Through nutrient delivery, waste clearance, and adaptation to changes of the metabolic de- mand, the brain microcirculation supports the wide range of tasks performed by neural cells. For that purpose, vascular networks ensure proximity to all cells in the brain through an efficient spatial organization that encompasses a wide range of scales. Such networks include capillaries, i.e., the smallest vessels (1-10 µm in diameter), which are fed and drained by the arterial and venular trees (10-100 µm and over in diameter), respectively. Due to its critical role in brain homeostasis, the cerebral microvascular system is intricately linked to various pathologies, spanning from stroke to neurodegenerative diseases. In some cases, microvascular dysfunction is even the primary cause.

In recent decades, a multitude of advanced imaging techniques have surfaced that enable accurate depictions of microvascular anatomy in the brain. These techniques also provide valuable data on blood flow dynamics and molecular transport. Theoretical models on the transport of molecules have been developed in parallel to interpret and expand the insights provided by these imaging methods. Such models have shown that fine scale features taking place at the cellular scale, notably large perivascular concentration gradients, significantly impact molecular transport. However, capturing these features using conventional numerical tools proves prohibitively expensive. As a result, their applicability is generally constrained to a mere handful of vessels, which is not enough to examine the non-local properties of microvascular networks that drive molecular transport. Numerous alternative approaches have emerged, including in other fields (e.g. geosciences) to address analogous challenges associated with the underlying mathematical structure of transport processes in embedded networks.

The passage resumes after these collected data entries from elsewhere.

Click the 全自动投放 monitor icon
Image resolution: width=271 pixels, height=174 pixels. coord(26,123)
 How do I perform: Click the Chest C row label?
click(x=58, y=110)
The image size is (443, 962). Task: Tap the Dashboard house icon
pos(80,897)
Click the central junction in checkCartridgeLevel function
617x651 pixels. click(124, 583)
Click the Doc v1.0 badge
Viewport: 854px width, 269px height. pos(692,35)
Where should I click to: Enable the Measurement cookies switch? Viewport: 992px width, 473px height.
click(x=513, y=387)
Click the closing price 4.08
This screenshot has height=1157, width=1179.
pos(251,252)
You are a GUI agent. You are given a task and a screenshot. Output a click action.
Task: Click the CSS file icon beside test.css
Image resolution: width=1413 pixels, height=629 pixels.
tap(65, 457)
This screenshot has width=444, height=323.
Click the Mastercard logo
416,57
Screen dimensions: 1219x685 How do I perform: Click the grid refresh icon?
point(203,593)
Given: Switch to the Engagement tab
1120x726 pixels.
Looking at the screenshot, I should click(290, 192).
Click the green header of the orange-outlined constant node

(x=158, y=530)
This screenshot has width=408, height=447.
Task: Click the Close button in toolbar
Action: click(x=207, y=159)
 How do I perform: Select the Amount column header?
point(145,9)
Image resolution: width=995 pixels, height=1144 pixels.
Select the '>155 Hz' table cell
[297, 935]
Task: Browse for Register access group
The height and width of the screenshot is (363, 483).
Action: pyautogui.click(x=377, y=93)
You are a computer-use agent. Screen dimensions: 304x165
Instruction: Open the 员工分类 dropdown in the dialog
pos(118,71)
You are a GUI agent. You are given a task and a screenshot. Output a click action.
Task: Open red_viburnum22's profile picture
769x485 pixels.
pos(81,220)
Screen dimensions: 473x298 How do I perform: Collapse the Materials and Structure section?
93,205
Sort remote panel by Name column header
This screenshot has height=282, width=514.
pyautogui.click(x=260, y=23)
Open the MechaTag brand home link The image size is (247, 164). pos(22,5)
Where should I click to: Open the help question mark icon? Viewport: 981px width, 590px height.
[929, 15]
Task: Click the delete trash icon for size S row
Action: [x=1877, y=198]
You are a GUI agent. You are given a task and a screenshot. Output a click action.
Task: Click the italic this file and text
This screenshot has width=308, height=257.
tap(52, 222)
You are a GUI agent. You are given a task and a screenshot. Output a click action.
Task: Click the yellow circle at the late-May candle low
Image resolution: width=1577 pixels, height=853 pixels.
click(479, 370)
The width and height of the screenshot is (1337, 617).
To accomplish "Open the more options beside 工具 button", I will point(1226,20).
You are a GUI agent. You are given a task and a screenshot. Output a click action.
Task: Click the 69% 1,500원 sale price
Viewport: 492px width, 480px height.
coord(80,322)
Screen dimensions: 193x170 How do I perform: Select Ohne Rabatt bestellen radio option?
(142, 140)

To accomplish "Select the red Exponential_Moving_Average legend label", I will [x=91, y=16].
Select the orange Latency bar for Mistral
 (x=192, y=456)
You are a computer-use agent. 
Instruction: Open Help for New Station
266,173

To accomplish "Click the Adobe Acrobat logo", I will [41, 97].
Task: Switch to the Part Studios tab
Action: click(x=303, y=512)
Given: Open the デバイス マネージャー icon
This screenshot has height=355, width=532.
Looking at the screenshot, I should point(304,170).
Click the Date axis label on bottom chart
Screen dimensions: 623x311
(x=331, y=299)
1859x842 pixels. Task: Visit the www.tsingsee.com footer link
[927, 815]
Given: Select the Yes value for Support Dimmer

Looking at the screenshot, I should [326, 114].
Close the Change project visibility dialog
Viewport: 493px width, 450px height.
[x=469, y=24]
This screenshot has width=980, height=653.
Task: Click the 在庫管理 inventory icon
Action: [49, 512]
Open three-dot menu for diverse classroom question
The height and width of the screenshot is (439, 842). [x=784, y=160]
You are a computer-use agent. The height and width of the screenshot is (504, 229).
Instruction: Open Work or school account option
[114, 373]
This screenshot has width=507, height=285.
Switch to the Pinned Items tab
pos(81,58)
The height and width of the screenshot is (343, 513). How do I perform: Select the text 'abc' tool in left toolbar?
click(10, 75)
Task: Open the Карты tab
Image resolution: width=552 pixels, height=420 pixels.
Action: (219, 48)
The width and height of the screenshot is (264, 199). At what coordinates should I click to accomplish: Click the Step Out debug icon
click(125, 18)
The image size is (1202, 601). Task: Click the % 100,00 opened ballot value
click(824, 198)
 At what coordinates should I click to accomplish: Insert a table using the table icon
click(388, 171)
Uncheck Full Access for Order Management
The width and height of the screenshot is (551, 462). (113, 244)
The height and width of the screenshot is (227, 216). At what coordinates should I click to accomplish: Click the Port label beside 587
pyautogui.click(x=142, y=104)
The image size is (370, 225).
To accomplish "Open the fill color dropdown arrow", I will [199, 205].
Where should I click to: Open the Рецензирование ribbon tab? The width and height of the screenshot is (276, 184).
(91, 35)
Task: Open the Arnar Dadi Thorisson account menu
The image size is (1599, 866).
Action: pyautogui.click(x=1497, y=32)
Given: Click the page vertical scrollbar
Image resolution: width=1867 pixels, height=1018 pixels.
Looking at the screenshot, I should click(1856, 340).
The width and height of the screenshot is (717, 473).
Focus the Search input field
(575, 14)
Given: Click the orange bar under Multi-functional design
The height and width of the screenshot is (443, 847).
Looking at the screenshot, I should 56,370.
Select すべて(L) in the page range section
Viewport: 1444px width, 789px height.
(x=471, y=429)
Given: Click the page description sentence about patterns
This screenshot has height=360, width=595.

In this thesis, we first review these existing approaches to adapt the most relevant features to our specific problem. In doing so, we develop a multiscale model that optimally tackles the spatial constraints of the molecular transport problem in the brain microcirculation. This results in an operator splitting approach firmly rooted in a sound mathematical foundation based on Green’s third identity. This aids in the precise assessment of the underlying as- sumptions in 2D configurations (Chapter 3). Beyond this theoretical analysis of the modeling assumptions, we perform thorough testing through numerical experimentation, which enables us to evaluate the magnitude of errors introduced by the multiscale model, therefore providing a precise estimation of the model’s accuracy. Subsequently, we extend the multiscale model to 3D configurations enabling the simulation of large microvascular networks, with more than 18000 vessels (Chapter 4).

The multiscale model developed in this thesis allows to increase substantially the scope of molecular transport simulations in the brain microcirculation, simplifying the problem signi- ficantly while preserving a non-linear description of metabolic consumption in neural cells.

This, in turn, will enable future investigations of the non-local properties of the microvascula- ture that were not accessible previously. In particular, coupled to an intravascular transport model that better represents the non-linear binding of oxygen to hemoglobin, it will provide a new research tool to further investigate the emergence of hypoxia in Alzheimer’s disease. It may also provide a basis to account for temporal dynamics, then offering a window into neurovascular coupling. Overall, the multiscale model addresses the bottleneck of spatial constraints posed by the microvasculature, thus bridging the gap between the description of transport at the microscale and at the scale of microvascular networks.